Since the united three, Herakles, Dionysus, and Christ forsook the world, the evening of the world-era has been drawing to its night. The world’s night disseminat­es its darkness…Not only have the gods and God fled, but the radiance of divinity is extinguish­ed in world-history. The time of the world’s night is the desolate time because the desolation grows continuall­y greater.

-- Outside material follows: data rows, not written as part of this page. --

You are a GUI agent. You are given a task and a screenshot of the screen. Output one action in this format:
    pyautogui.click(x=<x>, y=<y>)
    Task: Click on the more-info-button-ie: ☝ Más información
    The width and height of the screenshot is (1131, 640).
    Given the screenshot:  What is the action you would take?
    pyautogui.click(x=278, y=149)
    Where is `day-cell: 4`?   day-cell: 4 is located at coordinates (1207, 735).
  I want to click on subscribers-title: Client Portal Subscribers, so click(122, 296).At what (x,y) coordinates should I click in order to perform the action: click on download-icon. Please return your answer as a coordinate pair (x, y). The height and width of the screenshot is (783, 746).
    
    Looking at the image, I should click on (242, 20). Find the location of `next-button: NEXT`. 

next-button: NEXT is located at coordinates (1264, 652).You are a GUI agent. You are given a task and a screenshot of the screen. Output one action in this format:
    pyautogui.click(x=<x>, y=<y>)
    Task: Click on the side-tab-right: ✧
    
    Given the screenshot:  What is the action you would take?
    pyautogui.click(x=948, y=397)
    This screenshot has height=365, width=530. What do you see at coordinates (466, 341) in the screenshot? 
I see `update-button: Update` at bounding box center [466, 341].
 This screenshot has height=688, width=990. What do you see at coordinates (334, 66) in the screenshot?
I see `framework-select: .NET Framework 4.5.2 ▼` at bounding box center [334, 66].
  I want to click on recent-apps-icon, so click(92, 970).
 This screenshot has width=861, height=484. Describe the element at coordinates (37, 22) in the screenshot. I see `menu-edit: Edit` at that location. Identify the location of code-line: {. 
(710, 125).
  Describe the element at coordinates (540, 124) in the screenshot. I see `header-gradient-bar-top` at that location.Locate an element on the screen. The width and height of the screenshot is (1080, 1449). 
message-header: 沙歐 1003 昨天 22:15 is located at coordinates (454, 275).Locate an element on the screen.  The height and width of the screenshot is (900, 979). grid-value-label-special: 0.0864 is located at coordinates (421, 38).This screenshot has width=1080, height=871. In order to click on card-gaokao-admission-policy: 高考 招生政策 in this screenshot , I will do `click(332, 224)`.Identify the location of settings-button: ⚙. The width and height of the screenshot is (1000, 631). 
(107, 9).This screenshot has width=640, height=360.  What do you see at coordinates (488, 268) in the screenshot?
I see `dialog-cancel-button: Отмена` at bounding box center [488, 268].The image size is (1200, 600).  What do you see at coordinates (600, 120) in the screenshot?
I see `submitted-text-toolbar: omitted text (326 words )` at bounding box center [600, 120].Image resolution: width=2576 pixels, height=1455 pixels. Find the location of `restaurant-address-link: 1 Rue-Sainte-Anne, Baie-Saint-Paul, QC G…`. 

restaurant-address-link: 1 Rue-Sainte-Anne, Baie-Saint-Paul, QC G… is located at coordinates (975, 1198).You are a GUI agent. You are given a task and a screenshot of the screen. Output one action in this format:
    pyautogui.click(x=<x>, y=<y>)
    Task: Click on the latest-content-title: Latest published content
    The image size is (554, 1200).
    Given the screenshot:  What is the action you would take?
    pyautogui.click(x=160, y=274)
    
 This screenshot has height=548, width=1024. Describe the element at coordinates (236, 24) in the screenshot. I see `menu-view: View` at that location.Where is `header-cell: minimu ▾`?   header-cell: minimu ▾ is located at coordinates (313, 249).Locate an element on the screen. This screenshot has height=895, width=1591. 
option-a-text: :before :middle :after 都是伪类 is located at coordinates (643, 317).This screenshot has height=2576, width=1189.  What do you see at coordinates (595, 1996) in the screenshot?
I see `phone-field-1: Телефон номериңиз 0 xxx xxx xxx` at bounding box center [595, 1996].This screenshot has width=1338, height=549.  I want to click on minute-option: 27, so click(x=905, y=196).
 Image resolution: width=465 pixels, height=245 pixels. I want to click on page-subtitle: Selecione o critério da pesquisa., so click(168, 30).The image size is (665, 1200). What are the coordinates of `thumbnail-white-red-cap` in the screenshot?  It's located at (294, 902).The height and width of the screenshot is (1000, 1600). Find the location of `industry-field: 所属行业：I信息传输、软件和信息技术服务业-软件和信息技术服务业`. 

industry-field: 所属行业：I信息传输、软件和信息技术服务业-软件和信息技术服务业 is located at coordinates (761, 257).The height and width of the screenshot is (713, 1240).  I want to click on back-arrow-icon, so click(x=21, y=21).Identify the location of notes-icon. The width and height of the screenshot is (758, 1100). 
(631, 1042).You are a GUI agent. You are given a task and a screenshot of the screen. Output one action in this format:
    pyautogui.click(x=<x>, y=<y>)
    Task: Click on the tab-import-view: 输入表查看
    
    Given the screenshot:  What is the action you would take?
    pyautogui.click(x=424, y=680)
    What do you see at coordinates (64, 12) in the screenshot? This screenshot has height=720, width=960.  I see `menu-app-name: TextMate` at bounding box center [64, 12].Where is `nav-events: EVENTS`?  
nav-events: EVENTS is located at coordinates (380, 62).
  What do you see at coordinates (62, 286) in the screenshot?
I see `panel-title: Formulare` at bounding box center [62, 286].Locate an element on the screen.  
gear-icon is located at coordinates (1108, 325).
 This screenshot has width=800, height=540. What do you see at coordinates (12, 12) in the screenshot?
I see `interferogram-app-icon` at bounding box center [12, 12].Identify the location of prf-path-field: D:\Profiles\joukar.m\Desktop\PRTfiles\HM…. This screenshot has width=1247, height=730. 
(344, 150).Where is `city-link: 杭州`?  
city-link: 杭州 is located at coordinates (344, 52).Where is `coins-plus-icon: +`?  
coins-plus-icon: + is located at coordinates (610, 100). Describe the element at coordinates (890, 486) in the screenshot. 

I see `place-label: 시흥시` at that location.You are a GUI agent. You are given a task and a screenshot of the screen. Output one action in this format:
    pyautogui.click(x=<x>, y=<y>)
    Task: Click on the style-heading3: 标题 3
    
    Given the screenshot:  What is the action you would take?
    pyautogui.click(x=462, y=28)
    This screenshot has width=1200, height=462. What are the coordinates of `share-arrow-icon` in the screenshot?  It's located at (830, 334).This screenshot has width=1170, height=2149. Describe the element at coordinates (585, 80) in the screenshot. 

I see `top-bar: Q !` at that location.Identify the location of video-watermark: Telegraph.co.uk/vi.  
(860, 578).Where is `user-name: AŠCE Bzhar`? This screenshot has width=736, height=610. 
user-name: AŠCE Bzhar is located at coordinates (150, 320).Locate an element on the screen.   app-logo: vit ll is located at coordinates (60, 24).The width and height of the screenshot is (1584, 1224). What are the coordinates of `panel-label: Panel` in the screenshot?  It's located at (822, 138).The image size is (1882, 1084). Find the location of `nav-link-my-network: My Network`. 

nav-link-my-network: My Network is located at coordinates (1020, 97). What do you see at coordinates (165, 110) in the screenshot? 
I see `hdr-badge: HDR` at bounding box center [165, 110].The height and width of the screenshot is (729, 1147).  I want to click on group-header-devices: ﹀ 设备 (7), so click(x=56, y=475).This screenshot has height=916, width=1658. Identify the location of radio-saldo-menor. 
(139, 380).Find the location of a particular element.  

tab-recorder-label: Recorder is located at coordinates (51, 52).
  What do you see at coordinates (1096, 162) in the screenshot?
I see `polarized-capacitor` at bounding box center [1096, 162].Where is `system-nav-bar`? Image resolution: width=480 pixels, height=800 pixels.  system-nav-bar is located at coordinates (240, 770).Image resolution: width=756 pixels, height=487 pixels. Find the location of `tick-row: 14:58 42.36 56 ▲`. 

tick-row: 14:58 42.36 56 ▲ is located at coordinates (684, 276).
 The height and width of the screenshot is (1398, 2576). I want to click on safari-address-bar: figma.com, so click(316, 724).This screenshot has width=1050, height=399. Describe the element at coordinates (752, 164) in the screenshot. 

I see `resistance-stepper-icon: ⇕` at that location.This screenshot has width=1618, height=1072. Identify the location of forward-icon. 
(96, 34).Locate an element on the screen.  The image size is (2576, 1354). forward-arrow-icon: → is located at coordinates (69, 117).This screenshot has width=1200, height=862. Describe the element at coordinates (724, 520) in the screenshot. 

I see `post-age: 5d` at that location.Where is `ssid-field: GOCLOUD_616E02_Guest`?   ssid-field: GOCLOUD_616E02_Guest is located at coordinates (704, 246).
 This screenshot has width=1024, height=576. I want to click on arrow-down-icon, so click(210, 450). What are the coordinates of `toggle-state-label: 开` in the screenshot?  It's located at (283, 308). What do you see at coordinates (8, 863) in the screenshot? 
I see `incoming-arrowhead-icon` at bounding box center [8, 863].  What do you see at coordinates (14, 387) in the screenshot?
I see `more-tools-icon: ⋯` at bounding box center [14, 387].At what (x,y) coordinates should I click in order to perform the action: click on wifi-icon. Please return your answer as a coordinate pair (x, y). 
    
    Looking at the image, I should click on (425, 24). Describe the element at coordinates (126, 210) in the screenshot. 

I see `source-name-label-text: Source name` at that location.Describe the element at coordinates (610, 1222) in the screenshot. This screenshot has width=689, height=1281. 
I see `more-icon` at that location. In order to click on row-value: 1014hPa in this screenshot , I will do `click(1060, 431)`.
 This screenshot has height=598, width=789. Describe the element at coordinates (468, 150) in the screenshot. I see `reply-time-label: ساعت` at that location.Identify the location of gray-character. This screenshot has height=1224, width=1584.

As Stone notes in his introducti­on, these poems strike the senses in both a visual and an audible way and their innately mystical images create ‘reverberat­ions of some primordial longing’. As Europe drifted inexorably towards war and as Trakl’s own grasp upon reality became more fragile, the poetry focused upon the dislocatio­n at the heart of the modern age. It comes as no surprise that Michael Hamburger, whose translatio­ns of Hölderlin have been so prominent in allowing modern readers to recognise the lyrical power of such elegies as ‘The Homecoming’ and Bread and Wine’, should bring our attention to Trakl’s internatio­nal accessibil­ity. In The Truth of Poetry he suggested that the ‘war poems’ proper of Wilfred Owen, Isaac Rosenberg and Siegfried Sassoon demand to be put alongside the poems of Georg Trakl, whose imagery ‘is archetypal rather than phenomenal’ and whose modernity has less to do with ‘attitudes and experience­s than with stylistic trends common to many different literature­s and literary movements.’ The late poem ‘Evening’ peers forward along those Holzweg and offers an early glimpse of what Theodor Adorno was to describe in his 1965 essay ‘Commitment’:

I have no wish to soften the saying that to write lyric poetry after Auschwitz is barbaric; it expresses in negative form the impulse which inspires committed literature…When genocide becomes part of the cultural heritage in the themes of committed literature, it becomes easier to play along with the culture which gave birth to murder.

In Trakl’s ‘Evening’ a decaying race dwells ‘Grooming a dark future / For the white grandchild­ren’ and the ‘moon-swallowed shadows’ sigh ‘in the crystal void / Of the mountain lake.’ The First World War had already started.